Dengue Vaccines Regulatory Pathways: A Report on Two Meetings with Regulators of Developing Countries
Richard Mahoney, Liliana Chocarro, James Southern, Donald P. Francis, John Vose, Harold Margolis Policy Forum, published 22 Feb 2011
doi:10.1371/journal.pmed.1000418

Summary Points
– Because a dengue vaccine should be tetravalent in nature and provide protection against all four dengue serotypes, regulatory agencies need to address additional issues associated with multi-valent vaccines such as interference between the vaccine serotypes.

– Safety assessment needs to account for the potential risk of inducing antibody-enhanced diseases (antibody-dependent enhancement).

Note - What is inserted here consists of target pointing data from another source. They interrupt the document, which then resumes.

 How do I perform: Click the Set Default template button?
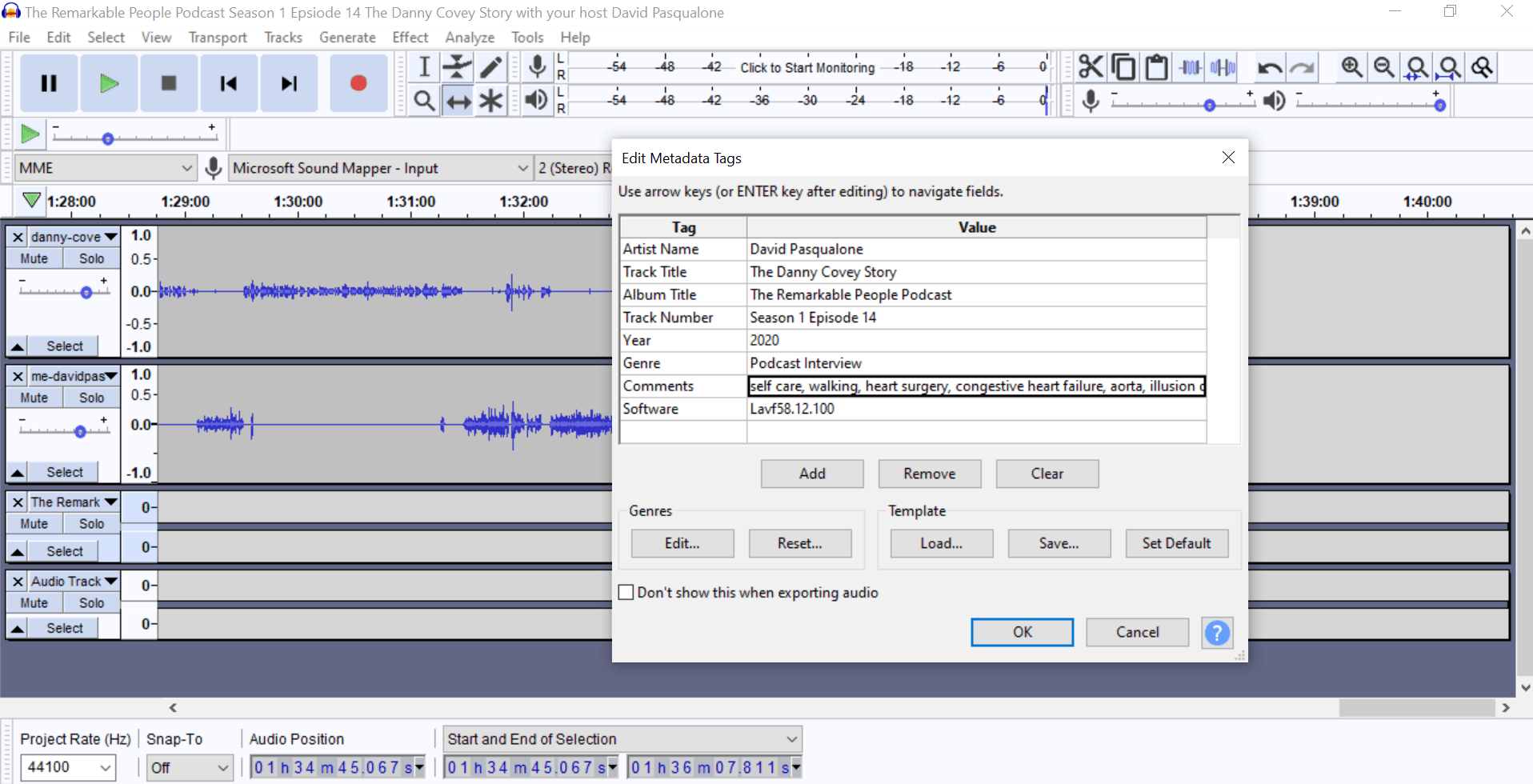click(1175, 543)
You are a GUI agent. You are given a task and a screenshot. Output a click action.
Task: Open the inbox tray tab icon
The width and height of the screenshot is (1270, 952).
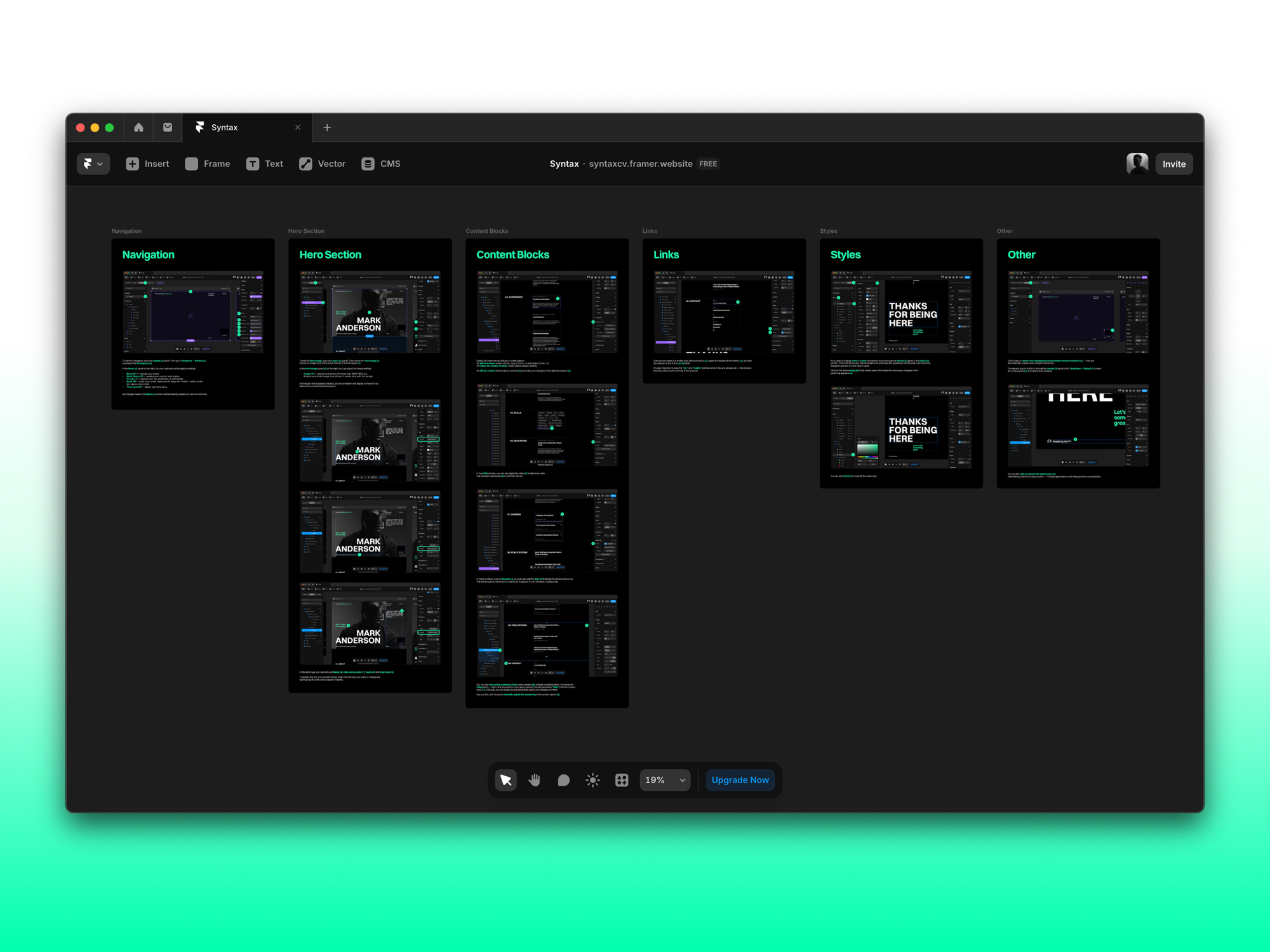(168, 128)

– Because of the varying epidemiology and disease impact in different countries and regions, dengue vaccines will likely need to be evaluated in diverse populations initially in both the Americas and the Asia Pacific region.

– Several national regulatory authorities (NRAs) in endemic developing countries are likely to be engaged in review of both applications for clinical evaluation and for marketing of vaccines and they should receive support as appropriate.

– Manufacturers can submit a dossier to the European Medicines Agency for the Evaluation of Medicinal Products (EMA) for review (Scientific Opinion). This is possible due to the introduction of Article 58 of EMA’s regulation 726/2004 (within which the example of dengue is specifically mentioned). This Opinion could facilitate the review process by NRAs in developing countries. Manufacturers may also obtain scientific advice and protocol assistance from the EMA, which may facilitate later Article 58 review.

– The Developing Countries’ Vaccine Regulators Network recommends that consideration be given to agreements for joint reviews of clinical trial applications by similarly affected NRAs and also the review of applications for licensure in order to accelerate the launch and introduction of dengue vaccines. The NRAs would need to have access to the necessary expertise to review the quality and safety aspects of the license application.

– It is critical that improved standardized tests be introduced as soon as possible for the diagnosis of early infection and for the measurement of immune protection (requiring identification of a correlate of protection). The World Health Organization (WHO), through its Expert Committee on Biological Standardization, can evaluate and standardize such tests; in addition, WHO and its Collaborating Centers may also help ensure availability of necessary standards and reagents for use in the field.